Стоило окинуть взглядом Леффертса, начиная с выпуклого высокого лба и изгиба прекрасных белокурых усов и кончая обутыми в лакированные туфли длинными ногами на противоположном конце его элегантной сухопарой фигуры, чтобы понять: знание законов «хорошего тона» — прирожденное свойство человека, который умеет так небрежно носить столь дорогую одежду и двигаться с такой ленивой грацией, несмотря на столь высокий рост.
As a young admirer had once said of him: "If anybody can tell a fellow just when to wear a black tie with evening clothes and when not to, it's Larry Lefferts."
Как однажды сказал о нем один его юный поклонник, «если кто и может посоветовать, когда надевать фрак, а когда смокинг, так это только Ларри Леффертс».
And on the question of pumps versus patent-leather "Oxfords" his authority had never been disputed.
А уж по части бальных туфель или лакированных ботинок авторитет его всегда был непререкаем.
"My God!" he said; and silently handed his glass to old Sillerton Jackson.
— О, боже, — произнес он и молча передал бинокль старику Силлертону Джексону.
Newland Archer, following Lefferts's glance, saw with surprise that his exclamation had been occasioned by the entry of a new figure into old Mrs.
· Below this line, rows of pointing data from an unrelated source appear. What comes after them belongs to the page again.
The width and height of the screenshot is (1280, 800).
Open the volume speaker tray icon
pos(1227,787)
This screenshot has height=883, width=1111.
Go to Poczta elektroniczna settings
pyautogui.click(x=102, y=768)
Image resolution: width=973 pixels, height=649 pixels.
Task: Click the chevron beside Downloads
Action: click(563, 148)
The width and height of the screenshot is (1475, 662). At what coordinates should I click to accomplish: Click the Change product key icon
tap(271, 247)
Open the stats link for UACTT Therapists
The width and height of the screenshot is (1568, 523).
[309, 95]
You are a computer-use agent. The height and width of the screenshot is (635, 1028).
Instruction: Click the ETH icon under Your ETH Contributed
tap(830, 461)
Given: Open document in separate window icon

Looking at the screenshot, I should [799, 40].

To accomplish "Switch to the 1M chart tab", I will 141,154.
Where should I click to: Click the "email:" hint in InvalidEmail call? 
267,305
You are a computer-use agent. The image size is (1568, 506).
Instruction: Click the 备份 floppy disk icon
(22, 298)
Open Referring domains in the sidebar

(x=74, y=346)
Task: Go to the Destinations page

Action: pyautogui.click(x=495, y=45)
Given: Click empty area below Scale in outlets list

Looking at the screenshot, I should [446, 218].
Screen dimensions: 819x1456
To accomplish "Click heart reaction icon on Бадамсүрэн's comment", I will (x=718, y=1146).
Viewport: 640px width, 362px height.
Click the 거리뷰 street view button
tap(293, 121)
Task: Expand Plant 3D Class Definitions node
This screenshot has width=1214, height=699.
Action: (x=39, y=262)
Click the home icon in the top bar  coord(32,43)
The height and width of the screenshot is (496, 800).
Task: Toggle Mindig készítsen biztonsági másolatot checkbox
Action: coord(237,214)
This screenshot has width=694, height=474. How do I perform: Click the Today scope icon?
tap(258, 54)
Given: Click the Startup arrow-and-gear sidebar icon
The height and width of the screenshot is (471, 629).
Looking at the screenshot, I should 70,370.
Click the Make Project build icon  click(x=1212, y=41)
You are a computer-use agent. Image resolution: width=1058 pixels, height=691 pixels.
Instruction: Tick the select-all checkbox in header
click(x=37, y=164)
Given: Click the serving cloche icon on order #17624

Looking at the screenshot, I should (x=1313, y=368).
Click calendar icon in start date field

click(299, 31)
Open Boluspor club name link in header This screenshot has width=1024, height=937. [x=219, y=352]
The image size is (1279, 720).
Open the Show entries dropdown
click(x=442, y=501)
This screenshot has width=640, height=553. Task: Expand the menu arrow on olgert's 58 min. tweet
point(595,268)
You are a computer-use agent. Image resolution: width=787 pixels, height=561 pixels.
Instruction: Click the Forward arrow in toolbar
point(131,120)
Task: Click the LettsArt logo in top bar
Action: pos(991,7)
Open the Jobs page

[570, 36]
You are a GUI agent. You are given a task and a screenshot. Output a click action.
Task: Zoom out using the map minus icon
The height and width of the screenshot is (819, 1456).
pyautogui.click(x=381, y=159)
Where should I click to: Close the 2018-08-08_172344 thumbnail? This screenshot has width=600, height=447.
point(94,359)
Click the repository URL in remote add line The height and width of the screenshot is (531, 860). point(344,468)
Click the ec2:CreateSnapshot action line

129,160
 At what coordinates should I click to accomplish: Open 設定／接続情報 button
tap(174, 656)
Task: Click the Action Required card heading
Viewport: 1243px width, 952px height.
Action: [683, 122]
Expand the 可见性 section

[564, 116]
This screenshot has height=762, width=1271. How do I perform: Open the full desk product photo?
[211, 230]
Mingott's box.
Следуя за взглядом Леффертса, Ньюленд Арчер с удивлением убедился, что этот возглас был вызван появлением в ложе миссис Минготт совершенно нового лица.
It was that of a slim young woman, a little less tall than May Welland, with brown hair growing in close curls about her temples and held in place by a narrow band of diamonds.
Это была стройная молодая женщина, ростом чуть пониже Мэй Велланд, с густыми каштановыми локонами, схваченными у висков узкой бриллиантовой лентой.
The suggestion of this headdress, which gave her what was then called a "Josephine look," was carried out in the cut of the dark blue velvet gown rather theatrically caught up under her bosom by a girdle with a large old-fashioned clasp. The wearer of this unusual dress, who seemed quite unconscious of the attention it was attracting, stood a moment in the centre of the box, discussing with Mrs. Welland the propriety of taking the latter's place in the front right-hand corner; then she yielded with a slight smile, and seated herself in line with Mrs. Welland's sister-in-law, Mrs. Lovell Mingott, who was installed in the opposite corner.
Благодаря прическе и фасону синего бархатного платья, несколько театрально стянутого выше талии поясом с большой старомодной пряжкой, в ней, по выражению тех времен, было нечто «а ля Жозефин».[9] Дама в столь необычном туалете, казалось, совсем не замечала вызванного им любопытства; с минуту постояв посреди ложи, она высказала миссис Велланд сомнения по поводу того, следует ли ей занять место последней в правом переднем углу, после чего, слегка улыбнувшись, уступила настояниям этой дамы и уселась рядом с ее невесткой, миссис Лавел Минготт, которая занимала левый угол.
Mr. Sillerton Jackson had returned the opera-glass to Lawrence Lefferts.
Мистер Силлертон Джексон вернул Лоренсу Леффертсу его бинокль.
The whole of the club turned instinctively, waiting to hear what the old man had to say; for old Mr. Jackson was as great an authority on "family" as Lawrence Lefferts was on "form."
Весь клуб инстинктивно обернулся, ожидая, что скажет старик, ибо мистер Джексон был таким же великим авторитетом по части «семейных связей», каким Лоренс Леффертс — по части «хорошего тона».